Friday, December 18, 2015

ME AND EARL AND THE DYING GIRL

Me and Earl and the Dying Girl (2015)
Grade: B+
**Currently available at Redbox**

Starring: Thomas Mann, RJ Cyler, Olivia Cooke, Jon Bernthal, Nick Offerman, Molly Shannon, and Connie Britton; with Katherine Hughes as Madison
Premise: Self-deprecating slacker Greg finds his outlook on life altered when he befriends a classmate with cancer.

Rated PG-13 for language (including sexual references) and intense emotional content

Earlier this evening I read someone’s Twitter profile that featured an anonymous quote: it’s nice to be important, but it’s important to be nice.

That was the perfect sentiment to have in my head as I sat down to watch Me and Earl and the Dying Girl, a biting and sobering yet gentle movie about mortality, friendship, and what a person can mean to another person. One of this movie’s closing scenes features a character quietly looking over keepsakes of another character’s, some of which are related to him and some not, but almost all of which bring back memories, make him smile and tear up as he remembers the essence of that person. The relationship wasn’t always super lively, one of their last encounters was a blunt, ugly blow-up, and at their most recent encounter barely any words were spoken, but the scene reminds you of the truth of that quote: It’s nice to be important, but it’s important to be nice. After all, how do you want a person to think of you?

▶ MATERIAL PROVIDED:
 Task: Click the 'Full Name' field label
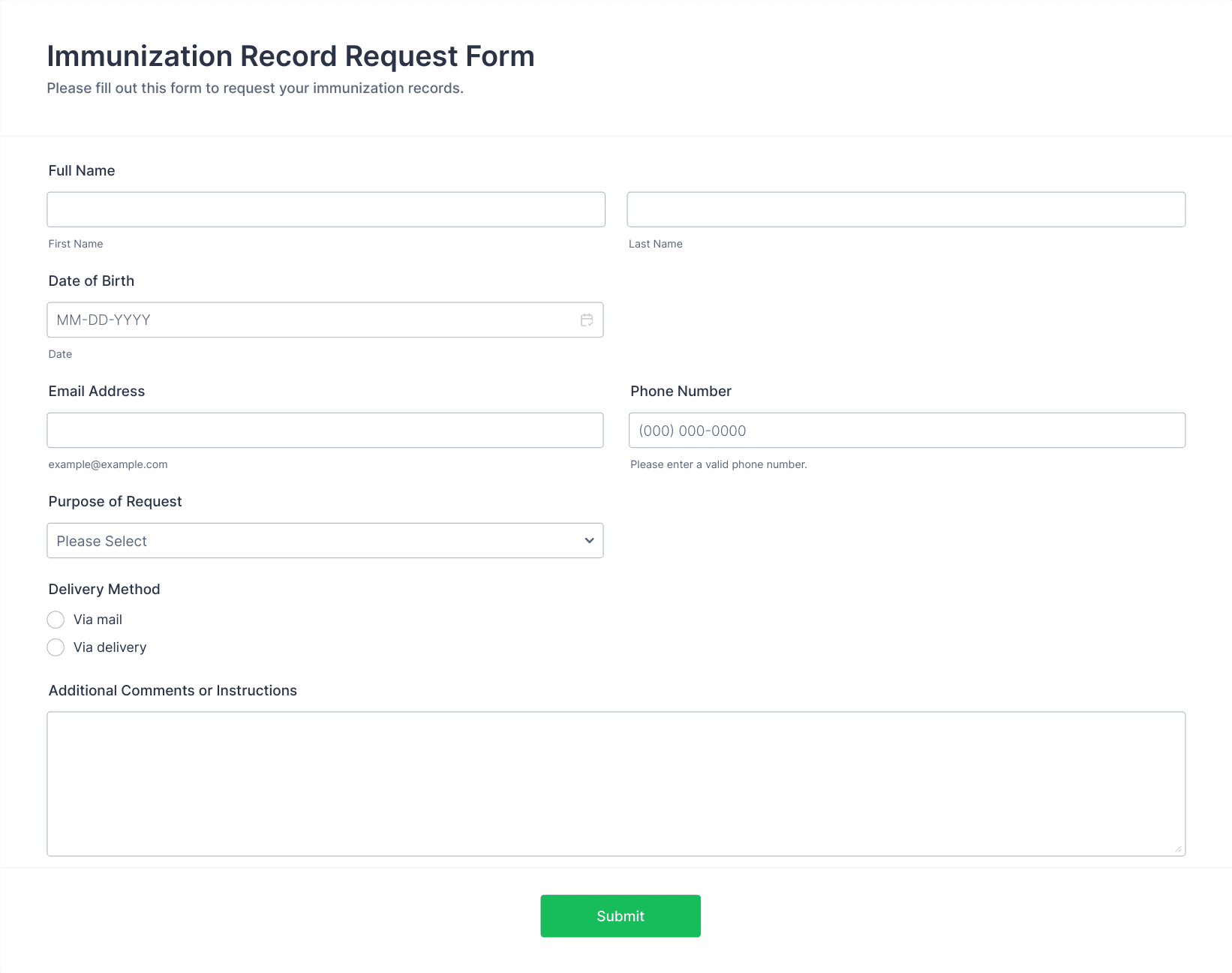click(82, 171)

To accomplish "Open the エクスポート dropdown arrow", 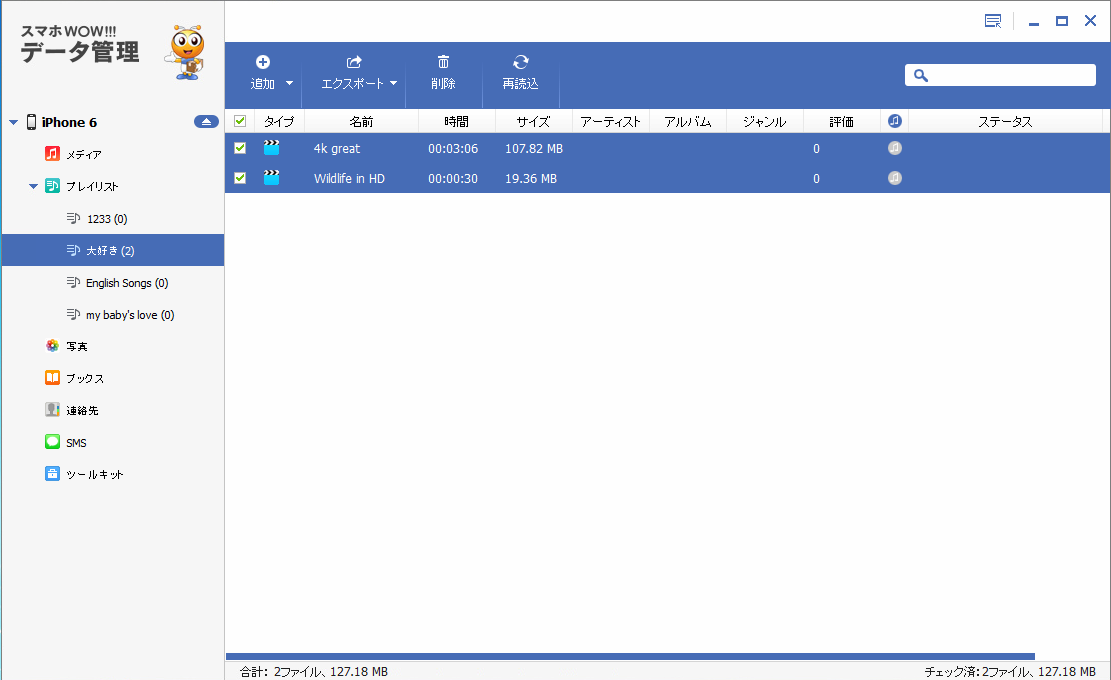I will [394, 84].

...

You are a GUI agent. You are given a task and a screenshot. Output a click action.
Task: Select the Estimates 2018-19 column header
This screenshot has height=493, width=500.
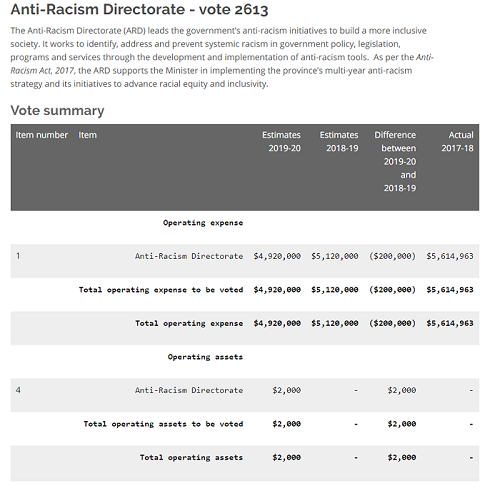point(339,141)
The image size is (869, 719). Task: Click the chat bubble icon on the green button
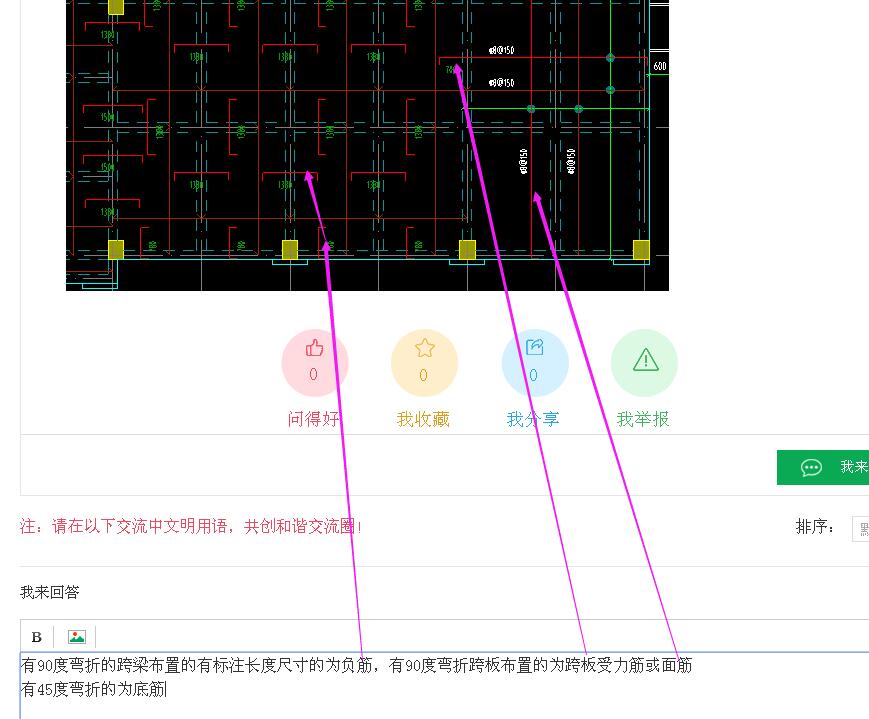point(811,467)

▶ REQUIREMENT 1:
Edit the movie review from "Starring: Thomas Mann, RJ" through "classmate with cancer.", replacing "slacker" with "loner".
▶ REQUIREMENT 2:
According to the movie review, what rating did the film receive, and for what reasons?
▶ REQUIREMENT 3:
Extend the movie review past its final sentence.

▶ RESPONSE BOX 1:
Starring: Thomas Mann, RJ Cyler, Olivia Cooke, Jon Bernthal, Nick Offerman, Molly Shannon, and Connie Britton; with Katherine Hughes as Madison
Premise: Self-deprecating loner Greg finds his outlook on life altered when he befriends a classmate with cancer.

▶ RESPONSE BOX 2:
PG-13, for language (including sexual references) and intense emotional content.

▶ RESPONSE BOX 3:
Adapted from a novel by Jesse Andrews by the author himself, Me and Earl and the Dying Girl just had too great a title for me to pass up. It’s a blunt and slightly morbid moniker, yet it’s undeniably-catchy. Turns out the film won the Audience Award and Grand Jury Prize for Drama at this year’s Sundance Film Festival, but it didn’t find much of an audience in theaters, failing to earn back its relatively small budget. It has sobering subject matter and, in the pattern of Jason Reitman’s Juno, so revels in its quirkiness that at times it threatens to overwhelm the movie, but it’s ultimately a touching story starring three young, relatively-unknown actors who all give great performances.

Plot
Gangly Greg Gaines (Thomas Mann), thinks himself mighty self-aware. Self-deprecating, aggressively-anti-social yet just social enough to not get on anyone’s bad side, and a lover of low-budget foreign films, Greg is just biding his time in life. His parents (Connie Britton and Nick Offerman) have begun to talk college, but he couldn't care less. All he really wants to do is keep making cheap parody movies with his friend Earl (RJ Cyler) and swap the occasional man story with his hip, macho history professor (Jon Bernthal).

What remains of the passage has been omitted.